"Comparative Deviance" represents a systematic attempt to survey
public perceptions of deviant behavior cross-culturally: in India,
Indonesia, Iran, Italy, Yugoslavia, and the United States. There is
extensive diversity in both law and perception concerning such
deviances as taking drugs, homosexuality, and abortion, yet there
is evidence for a basically invariant structure in perception of
deviance across "all" cultures. Within the countries studied in
this volume, Graeme Newman discovers that the strength of religious
belief and urban rural background accounted for major differences
in the perception of deviance--when differences were
identified.
Contrary to popular academic opinion in the United States,
Newman finds that those countries with the most liberal laws on
deviance (i.e., the least punitive sanctions) are also those highly
economically developed and least totalitarian (United States and
Italy). But when public opinion is considered, the public favors
harsher punishments than the law provides.

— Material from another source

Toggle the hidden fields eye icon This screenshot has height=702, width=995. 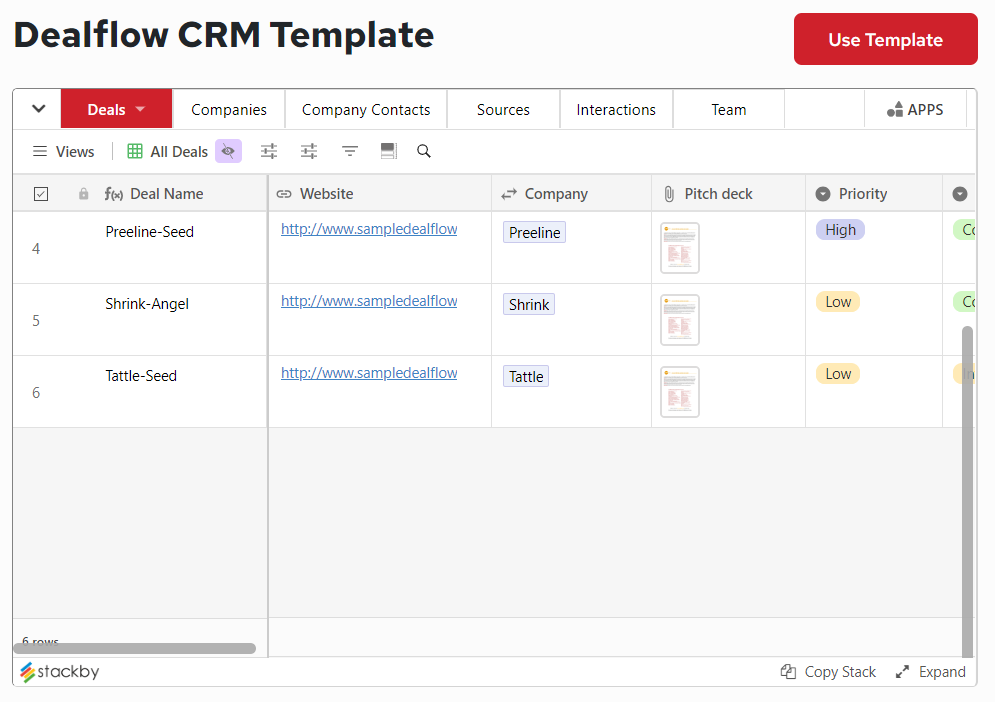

In contrast, in the
developing countries of India, Iran and Indonesia, where penal
sanctions are more severe, public opinion is much more liberal. The
crucial question is the role criminal law plays in the process of
modernization: whether law is a stable cultural influence, round
which public opinion wavers in a startling fashion, depending on
the stage of modernization.
These findings challenge many assumptions of conflict theory in
sociology, of cultural relativism in anthropology, and of ethical
relativism in moral philosophy. All findings are examined in
relation to research on modernization, social development, and the
evolution of law. These fundamental issues are thus important to
many different disciplines across the board.